-- Dataset records --

BEGIN

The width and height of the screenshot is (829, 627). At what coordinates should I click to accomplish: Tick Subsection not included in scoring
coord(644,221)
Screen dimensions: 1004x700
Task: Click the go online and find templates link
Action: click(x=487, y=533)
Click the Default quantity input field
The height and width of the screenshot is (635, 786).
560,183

END
BEGIN

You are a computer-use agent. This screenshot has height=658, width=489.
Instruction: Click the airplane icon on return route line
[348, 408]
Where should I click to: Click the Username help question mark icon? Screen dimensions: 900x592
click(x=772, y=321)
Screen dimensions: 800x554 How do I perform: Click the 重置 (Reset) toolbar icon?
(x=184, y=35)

END

-- Work item --
Take the lines above from the one containing "The width and" down to the one containing "Click the Default quantity input field", and transcribe them exactly, both ends included.

-- Solution for this task --
The width and height of the screenshot is (829, 627). At what coordinates should I click to accomplish: Tick Subsection not included in scoring
coord(644,221)
Screen dimensions: 1004x700
Task: Click the go online and find templates link
Action: click(x=487, y=533)
Click the Default quantity input field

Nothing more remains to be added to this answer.